===== INPUT RECORDS =====

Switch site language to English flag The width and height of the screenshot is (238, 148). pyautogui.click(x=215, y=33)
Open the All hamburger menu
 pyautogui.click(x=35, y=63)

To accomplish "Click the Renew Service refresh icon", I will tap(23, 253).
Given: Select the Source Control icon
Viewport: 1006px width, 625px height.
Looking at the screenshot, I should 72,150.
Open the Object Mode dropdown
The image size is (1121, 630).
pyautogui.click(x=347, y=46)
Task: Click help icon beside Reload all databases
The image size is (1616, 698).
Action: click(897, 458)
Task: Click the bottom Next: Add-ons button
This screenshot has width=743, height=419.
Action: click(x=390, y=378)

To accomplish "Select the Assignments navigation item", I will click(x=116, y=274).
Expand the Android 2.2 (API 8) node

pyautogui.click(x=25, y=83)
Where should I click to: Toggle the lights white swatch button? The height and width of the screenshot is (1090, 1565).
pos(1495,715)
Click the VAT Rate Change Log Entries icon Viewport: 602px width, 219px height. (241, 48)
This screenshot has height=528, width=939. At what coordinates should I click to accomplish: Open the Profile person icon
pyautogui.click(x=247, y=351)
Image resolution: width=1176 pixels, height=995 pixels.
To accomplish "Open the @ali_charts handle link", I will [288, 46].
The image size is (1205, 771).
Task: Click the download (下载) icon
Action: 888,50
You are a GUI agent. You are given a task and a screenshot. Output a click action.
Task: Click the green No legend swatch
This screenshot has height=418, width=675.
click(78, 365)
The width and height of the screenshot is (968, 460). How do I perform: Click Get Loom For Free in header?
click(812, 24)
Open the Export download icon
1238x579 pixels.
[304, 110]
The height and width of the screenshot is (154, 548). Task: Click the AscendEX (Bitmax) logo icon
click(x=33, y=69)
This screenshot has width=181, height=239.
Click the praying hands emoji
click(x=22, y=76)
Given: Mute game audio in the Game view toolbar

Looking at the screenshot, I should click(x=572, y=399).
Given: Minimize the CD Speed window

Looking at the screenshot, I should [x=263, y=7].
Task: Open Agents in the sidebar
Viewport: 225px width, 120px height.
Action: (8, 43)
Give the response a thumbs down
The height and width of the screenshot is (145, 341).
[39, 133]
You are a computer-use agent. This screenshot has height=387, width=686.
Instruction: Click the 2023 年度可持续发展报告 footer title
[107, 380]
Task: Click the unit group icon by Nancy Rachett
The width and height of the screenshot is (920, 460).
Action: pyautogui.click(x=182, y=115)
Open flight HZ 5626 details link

=====

| EXERCISE |
Print all of the entries above verbatim, line by line, adding nothing and leaving nothing out.

| TASK RESULT |
Switch site language to English flag The width and height of the screenshot is (238, 148). pyautogui.click(x=215, y=33)
Open the All hamburger menu
 pyautogui.click(x=35, y=63)

To accomplish "Click the Renew Service refresh icon", I will tap(23, 253).
Given: Select the Source Control icon
Viewport: 1006px width, 625px height.
Looking at the screenshot, I should 72,150.
Open the Object Mode dropdown
The image size is (1121, 630).
pyautogui.click(x=347, y=46)
Task: Click help icon beside Reload all databases
The image size is (1616, 698).
Action: click(897, 458)
Task: Click the bottom Next: Add-ons button
This screenshot has width=743, height=419.
Action: click(x=390, y=378)

To accomplish "Select the Assignments navigation item", I will click(x=116, y=274).
Expand the Android 2.2 (API 8) node

pyautogui.click(x=25, y=83)
Where should I click to: Toggle the lights white swatch button? The height and width of the screenshot is (1090, 1565).
pos(1495,715)
Click the VAT Rate Change Log Entries icon Viewport: 602px width, 219px height. (241, 48)
This screenshot has height=528, width=939. At what coordinates should I click to accomplish: Open the Profile person icon
pyautogui.click(x=247, y=351)
Image resolution: width=1176 pixels, height=995 pixels.
To accomplish "Open the @ali_charts handle link", I will [288, 46].
The image size is (1205, 771).
Task: Click the download (下载) icon
Action: 888,50
You are a GUI agent. You are given a task and a screenshot. Output a click action.
Task: Click the green No legend swatch
This screenshot has height=418, width=675.
click(78, 365)
The width and height of the screenshot is (968, 460). How do I perform: Click Get Loom For Free in header?
click(812, 24)
Open the Export download icon
1238x579 pixels.
[304, 110]
The height and width of the screenshot is (154, 548). Task: Click the AscendEX (Bitmax) logo icon
click(x=33, y=69)
This screenshot has width=181, height=239.
Click the praying hands emoji
click(x=22, y=76)
Given: Mute game audio in the Game view toolbar

Looking at the screenshot, I should click(x=572, y=399).
Given: Minimize the CD Speed window

Looking at the screenshot, I should [x=263, y=7].
Task: Open Agents in the sidebar
Viewport: 225px width, 120px height.
Action: (8, 43)
Give the response a thumbs down
The height and width of the screenshot is (145, 341).
[39, 133]
You are a computer-use agent. This screenshot has height=387, width=686.
Instruction: Click the 2023 年度可持续发展报告 footer title
[107, 380]
Task: Click the unit group icon by Nancy Rachett
The width and height of the screenshot is (920, 460).
Action: pyautogui.click(x=182, y=115)
Open flight HZ 5626 details link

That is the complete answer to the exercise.